We’re working with universities that have very real and very imminent financial challenges and which need help to implement the most sensible tactics and approaches for their own circumstances.
Now, for all universities and particularly those with acute financial challenges, it’s clearly preferable to ensure that existing income is maximised and that non-pay spend is optimised before they get too deeply into the realm of cost reduction. We’ve never yet seen an organisation cut its way to strategic success.
Growing and diversifying income has to be part of the conversation. There are three key areas to point to that we’re seeing as trends.
Firstly, taking an in-depth look at your scholarships and bursaries strategy. Your institution will be spending a lot in this space, so do you have good evidence to show that you’re getting return on your investment? Many universities we’ve worked with have re-evaluated their approach and used their scholarships budget to drive targeted international student recruitment.

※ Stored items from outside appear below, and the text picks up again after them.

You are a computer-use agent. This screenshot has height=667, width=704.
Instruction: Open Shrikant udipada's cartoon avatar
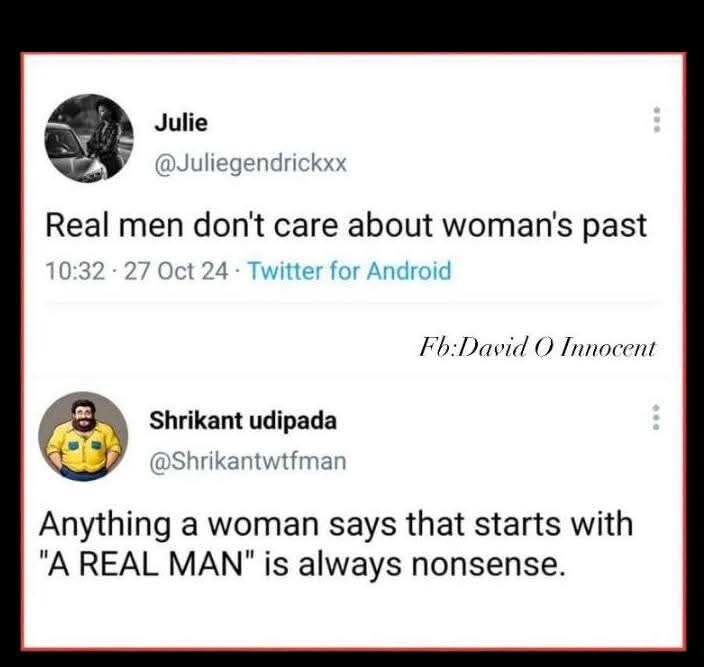[x=84, y=436]
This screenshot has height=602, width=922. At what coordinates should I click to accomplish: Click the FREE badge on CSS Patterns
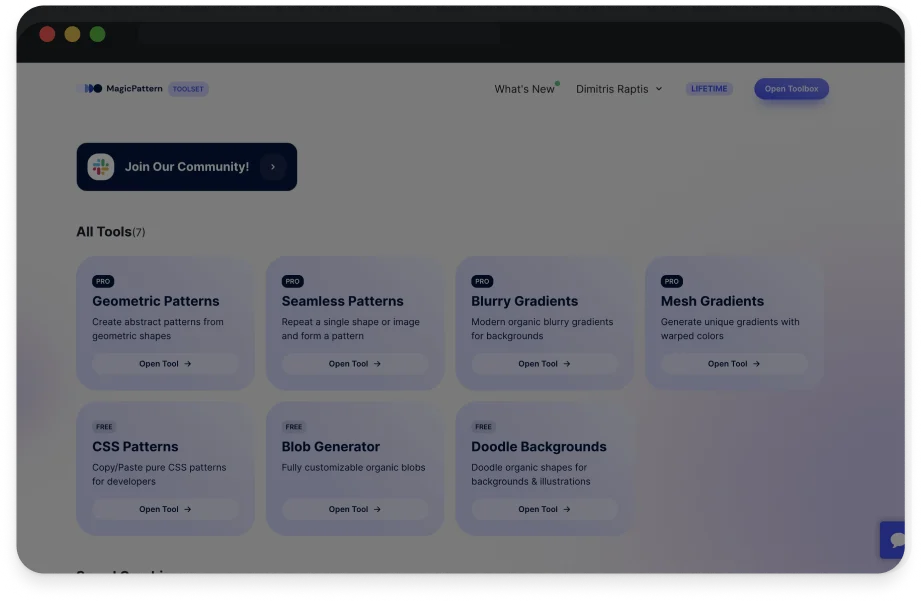point(104,427)
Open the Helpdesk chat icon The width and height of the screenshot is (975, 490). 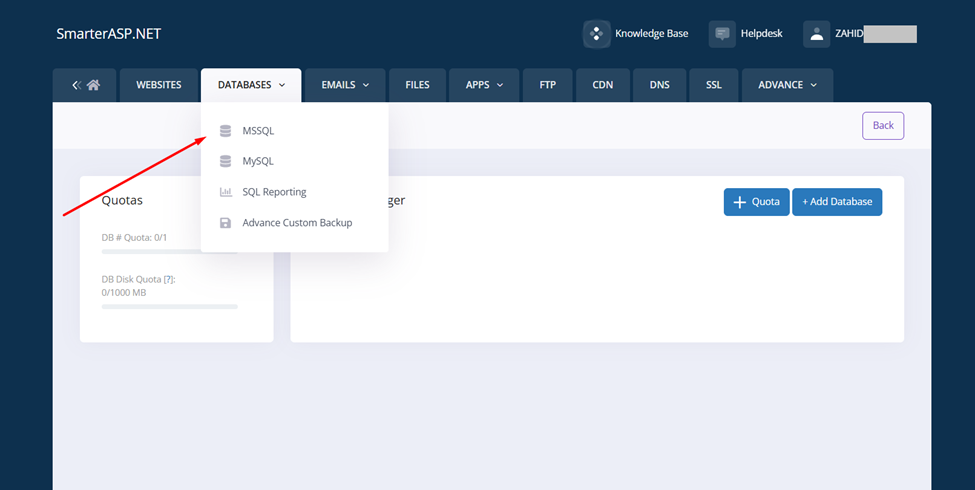(x=722, y=34)
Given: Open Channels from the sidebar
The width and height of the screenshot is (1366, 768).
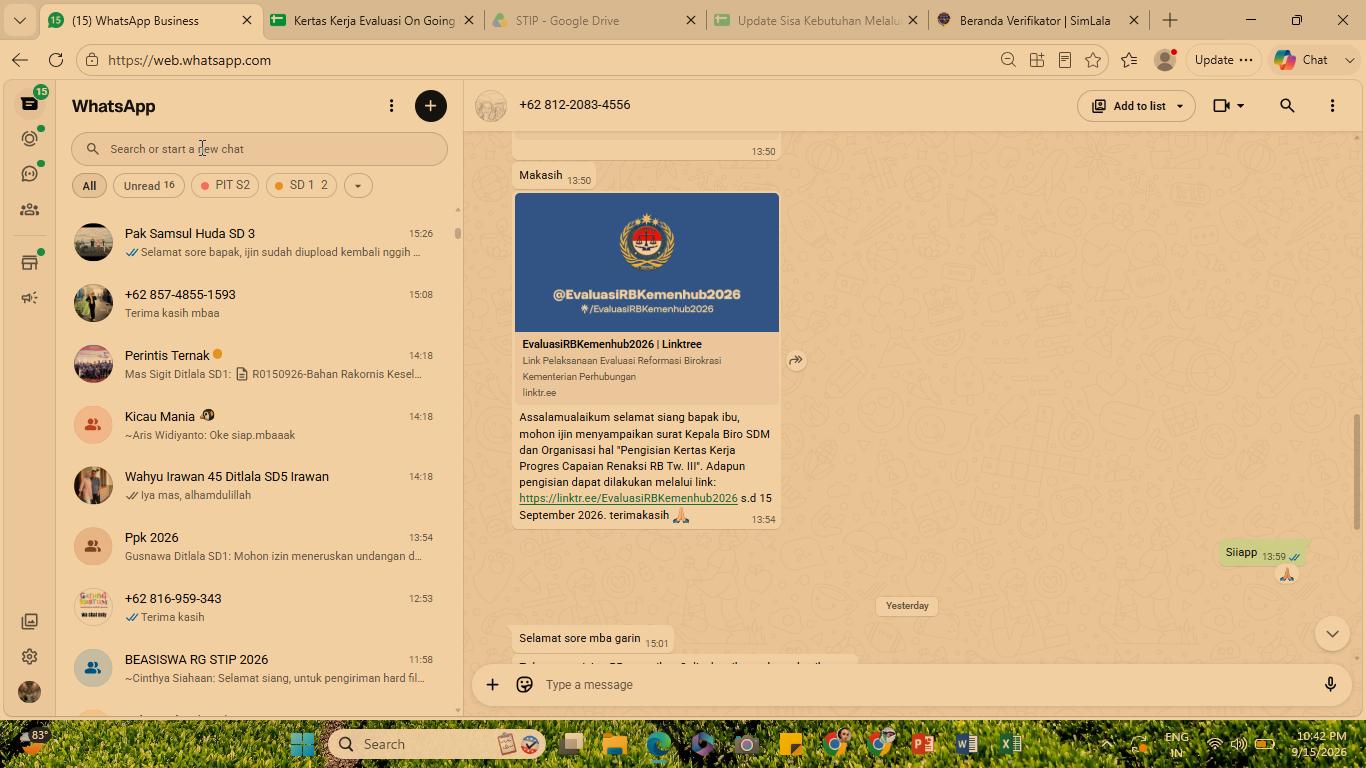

We’re also seeing a significant number of institutions undergo portfolio review – yes, to prune poor-performing programmes, but more importantly to analyse demand trends, particularly for non-standard provision such as CPD. They are seeing that as a growth opportunity and understand the importance of a demand-led approach to meet skills needs.
Finally, HolonIQ estimates that there will be an additional 2.4 billion students in the global marketplace by 2050. Get on the front foot and analyse which growth territories you are best placed to take advantage of. Use a targeted approach both to provision and pricing so that you can optimise your ability to recruit. Consider differentiated pricing by country to grow your market share. It’s no accident that several UK universities have turned their attentions to Indonesia where the demographic trends and learning levels point to a sustained period of demand to support the developing economy.
And if you do need to make efficiency savings, think about them within the context of long-term financial sustainability rather than simply hitting an immediate savings target. Avoid the salami-slice and get creative. Universities we’re working with are looking at genuine Target Operating Model design rather than tinkering with restructures. Greater consideration is being given to outsourcing and shared services models. Some universities have even created Special Purpose Vehicles through which to employ professional services staff. This may be unpopular – something of a nuclear option – but the long-term impact of reduced on-costs will ultimately help your university. Difficult and complex, but with a sustained impact.
Here are four key thoughts on addressing change for you to consider at the outset of your transformation voyage.
Firstly – get the right people around the table so that you have rounded view of the issues and potential solutions. Ensuring that both academics and students are engaged in the process will go a long way to getting buy-in and long-term sustainability for the changes you make.
Secondly – when you’re looking to make cost-savings do it with a rapier not a bludgeon: be specific about areas you can afford to scale back or stop versus ones you can’t, or even need to invest in.
Thirdly – avoid the temptation to do things intuitively. Universities are awash with management information. Use it to help you and colleagues make more robust decisions that can stand up to scrutiny when challenged or when new services are complained about.
And finally – when you are looking at service design, do it with the future in mind. Think ‘digital first’; get in the zone by looking at the expectations of Gen Alpha – the students of tomorrow.
Major transformation isn’t easy, but sticking to these four principles will help your institution to find its seas legs and navigate its way through the stormy waters to long-term financial sustainability.